Explainable machine learning using SHAP: An application in Alzheimer’s disease diagnosis

Abstract

[en] Machine learning models are a powerful and increasingly ubiquitous tool in modern science, due to their ability to analyse massive amounts of data and extract valuable information. Nonetheless, the increasing complexity of such models usually impedes the interpretation of their decision-making processes. Shapley Additive Explanations (SHAP) is a recently developed explainability method that poses as a suitable candidate to solve this problem. Healthcare is a field where explainability emerges as a critical aspect for the deployment of machine learning techniques. Recently, some studies have started exploring the usage of SHAP on machine learning models for the diagnosis of Alzheimer’s disease (AD). The aim of this work is, firstly, to conduct a theoretical exploration of SHAP to assess its reliability, and then to apply it in a machine learning model for the diagnosis of AD. A theoretical description of SHAP has been done starting from its basis, which relies on results coming from cooperative game theory. A subsequent analysis has been done to study how factors such as feature correlation or feature interaction may affect the method.

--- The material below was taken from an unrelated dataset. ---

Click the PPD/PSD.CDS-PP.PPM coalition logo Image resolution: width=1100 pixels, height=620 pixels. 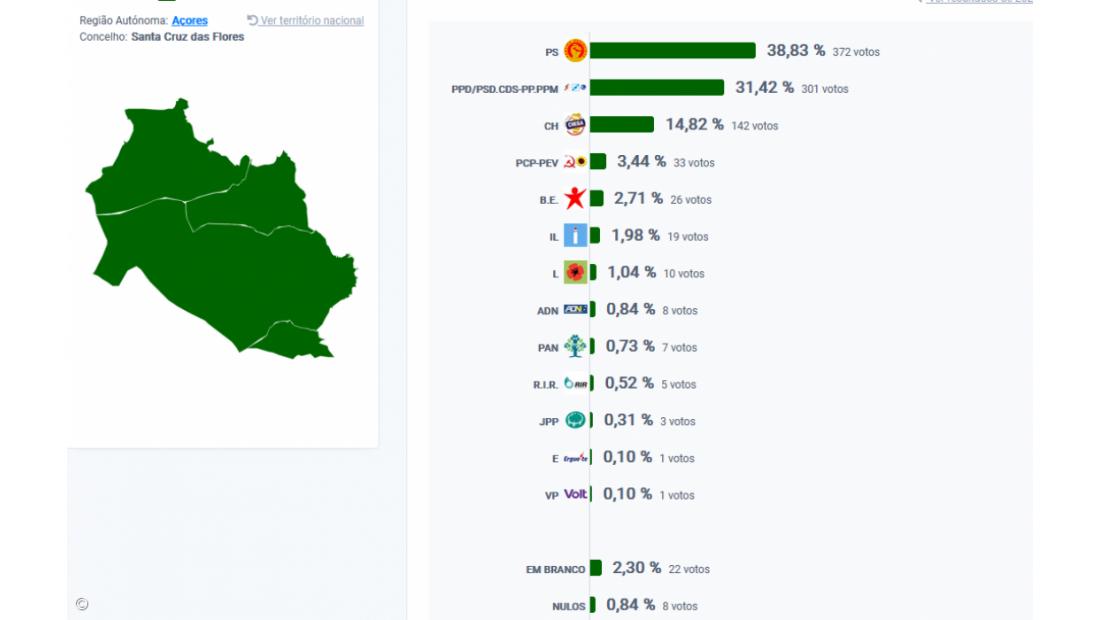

Numerical tests with synthetic data have been done to illustrate the previous theoretical discussions. Having theoretically presented and discussed the SHAP method, it has been applied in the context of AD diagnosis. Using publicly available data from the Alzheimer’s Disease Neuroimaging Initiative (ADNI) dataset, a random forest algorithm has been implemented to classify AD patients and healthy controls, using features derived from structural magnetic resonance imaging and amyloid-beta positron emission tomography. This analysis has served as a proof of context of the clinical applicability of SHAP. Further work should be done in order to refine and fully adapt the method to the context of AD diagnosis.